=================================================
【週刊ハンガンネット通信】第553号 (2025年10月18日発行)
「パンマルはいつ使える?」寄田晴代
=================================================
ヘヨ体(-아/어요体)の学習に入ると、パンマルの話をします。
語尾のヨ(요)を取ると、親しい同年代や年下に使えるぞんざいな言い方、いわゆる「タメ口」になるよ、と説明することが多いのですが、使い方には気をつけてね、と付け加えます。
パンマルを使っていい状況というのは、なかなか口で説明しにくいと思っています。
留学生時代、なかなかパンマルがうまく使えなくて苦労した思い出があります。
研究生として、担当教授の研究室で一日中過ごす毎日でした。研究室にいるのは、私と高齢の教授と40代の助教の3人。当然パンマルを使う状況にはなく、それどころか、失礼がないように敬語を使いこなすことに全集中する日々でした。
すると敬語しか話せない外国人になってしまい、韓国の友人たちに「そんなのおかしい」「友達なんだから語尾に요をつけちゃダメ!」とさんざん矯正されることに。うっかり「~요」と言ってしまうと、友人たちは胸の前で腕をバツを作り、アウトを宣告するのでした。
パンマルが口から出てこなかった理由のひとつが、それがとんでもなく乱暴な言い方に聞こえて抵抗感があったことです。
「이거 먹어」と言われると「これ食べて」ではなく「これ食えや」(抑揚は関西弁)に聞こえていたのです。(ただの妄想ですが)
しかし、親交を深めるためには慣れなくてはいけないと努力した結果、抵抗感も薄れ、そこそこ使えるようになりました。

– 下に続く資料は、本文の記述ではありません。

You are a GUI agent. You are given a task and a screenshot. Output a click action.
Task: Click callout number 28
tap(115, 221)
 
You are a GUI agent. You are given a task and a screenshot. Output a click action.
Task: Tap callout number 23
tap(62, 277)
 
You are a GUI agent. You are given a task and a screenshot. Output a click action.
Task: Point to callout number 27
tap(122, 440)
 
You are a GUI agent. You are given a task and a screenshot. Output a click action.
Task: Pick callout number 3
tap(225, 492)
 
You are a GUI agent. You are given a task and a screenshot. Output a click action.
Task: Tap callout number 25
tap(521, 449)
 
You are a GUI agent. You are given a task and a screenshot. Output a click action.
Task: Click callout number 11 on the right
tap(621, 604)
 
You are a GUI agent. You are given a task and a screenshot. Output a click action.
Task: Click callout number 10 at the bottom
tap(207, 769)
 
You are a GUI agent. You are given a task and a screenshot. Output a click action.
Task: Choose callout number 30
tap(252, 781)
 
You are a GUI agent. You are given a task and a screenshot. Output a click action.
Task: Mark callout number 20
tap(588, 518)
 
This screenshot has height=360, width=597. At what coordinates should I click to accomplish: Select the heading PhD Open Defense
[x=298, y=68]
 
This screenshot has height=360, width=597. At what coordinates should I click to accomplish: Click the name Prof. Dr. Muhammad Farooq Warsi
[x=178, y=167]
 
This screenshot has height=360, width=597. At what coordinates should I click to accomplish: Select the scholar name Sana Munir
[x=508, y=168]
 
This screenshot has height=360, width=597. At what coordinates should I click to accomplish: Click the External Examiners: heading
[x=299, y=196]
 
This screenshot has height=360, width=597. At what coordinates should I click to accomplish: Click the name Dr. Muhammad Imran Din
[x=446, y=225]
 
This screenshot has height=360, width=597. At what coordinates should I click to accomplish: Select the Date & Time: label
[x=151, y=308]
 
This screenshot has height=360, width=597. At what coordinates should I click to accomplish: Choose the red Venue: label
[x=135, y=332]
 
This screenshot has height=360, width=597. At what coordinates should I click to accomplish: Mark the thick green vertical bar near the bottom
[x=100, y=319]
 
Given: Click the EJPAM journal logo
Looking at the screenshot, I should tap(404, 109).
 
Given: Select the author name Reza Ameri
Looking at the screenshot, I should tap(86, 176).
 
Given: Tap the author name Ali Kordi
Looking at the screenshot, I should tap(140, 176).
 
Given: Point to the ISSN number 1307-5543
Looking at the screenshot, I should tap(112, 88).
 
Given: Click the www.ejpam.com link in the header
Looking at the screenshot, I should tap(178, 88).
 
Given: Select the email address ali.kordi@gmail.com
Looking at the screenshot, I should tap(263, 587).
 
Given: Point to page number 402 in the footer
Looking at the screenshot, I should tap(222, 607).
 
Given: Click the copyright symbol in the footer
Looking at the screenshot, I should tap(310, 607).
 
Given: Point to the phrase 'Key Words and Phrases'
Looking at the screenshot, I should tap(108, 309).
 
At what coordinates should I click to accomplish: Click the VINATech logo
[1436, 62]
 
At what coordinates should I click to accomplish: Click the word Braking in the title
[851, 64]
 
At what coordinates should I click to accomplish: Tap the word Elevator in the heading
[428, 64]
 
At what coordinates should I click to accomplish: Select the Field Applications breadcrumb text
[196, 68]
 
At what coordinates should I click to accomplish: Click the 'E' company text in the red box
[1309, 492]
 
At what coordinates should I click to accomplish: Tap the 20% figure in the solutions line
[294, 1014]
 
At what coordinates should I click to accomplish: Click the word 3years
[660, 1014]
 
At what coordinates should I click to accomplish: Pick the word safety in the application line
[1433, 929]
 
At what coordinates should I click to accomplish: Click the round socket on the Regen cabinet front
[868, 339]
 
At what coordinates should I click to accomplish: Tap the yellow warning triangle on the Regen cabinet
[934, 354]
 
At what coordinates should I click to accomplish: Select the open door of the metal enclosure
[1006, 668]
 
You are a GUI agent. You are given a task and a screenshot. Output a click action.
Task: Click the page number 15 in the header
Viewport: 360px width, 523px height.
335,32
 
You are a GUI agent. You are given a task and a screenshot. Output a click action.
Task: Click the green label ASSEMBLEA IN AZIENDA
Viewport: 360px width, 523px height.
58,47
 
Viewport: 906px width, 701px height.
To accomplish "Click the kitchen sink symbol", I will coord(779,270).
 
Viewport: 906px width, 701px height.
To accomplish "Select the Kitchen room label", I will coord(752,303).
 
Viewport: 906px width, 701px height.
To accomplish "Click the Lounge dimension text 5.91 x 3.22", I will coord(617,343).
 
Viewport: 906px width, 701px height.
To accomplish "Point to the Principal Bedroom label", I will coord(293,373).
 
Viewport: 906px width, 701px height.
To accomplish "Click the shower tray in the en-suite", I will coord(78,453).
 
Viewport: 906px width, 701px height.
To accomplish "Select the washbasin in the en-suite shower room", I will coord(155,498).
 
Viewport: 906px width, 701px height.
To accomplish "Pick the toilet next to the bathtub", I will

そこで、お互いまだパンマルを使ったことのない韓国人の友人がいたのですが、私たちもこれからはパンマルで話そう、と提案してみました。すると「今まで通りがいい」と言うではありませんか。
私の頭の中は?でいっぱい。聞いてた話と違うやん。それって、そんなに親しくなりたくないってこと?しょっちゅう会って仲良くしてるつもりだったので、ちょっとショックでした。
残念ながら当時の私は理由を聞き出すほどの語学力がなく「あ、そうなの?아, 그래요?」で終わった記憶があります。
けれども、彼女とはそれ以降も疎遠になるわけでもなく、よくいっしょに遊んでいました。
もうひとつ、パンマルに関する印象的な思い出は日本でのこと。
日本人Aさんが韓国人Bさんに、「です/ます」ではない、砕けた口調(日本語)で話をしていました。二人は同じ職場で顔なじみですが、違う部署で働いています。AさんはBさんより一回り以上年上です。
Aさんが去った後、Bさんが「なんでパンマル使われなきゃいけないのよ。そんな昔からの知り合いでもないのに」とぼやいているのを聞き、年が離れていても、関係性によってはパンマルで相手の気分を害することもあるのか、と思った場面でした。
そういえば、うちの家族にも、パンマルを使って注意された人がいます。
久々に会った親しい元同僚(韓国人)に、嬉しくてパンマルで話しかけたら「話し方が乱暴になりましたね。気をつけた方がいいですよ」と、きれいな日本語でたしなめられたそうです。
年齢、相手との関係性、状況など、いろいろな要素が絡むパンマル使用ラインは、結構難しいと感じています。
学生に「안녕!」とか「알았어」と言われると、どこから説明しようかな、と思うのです。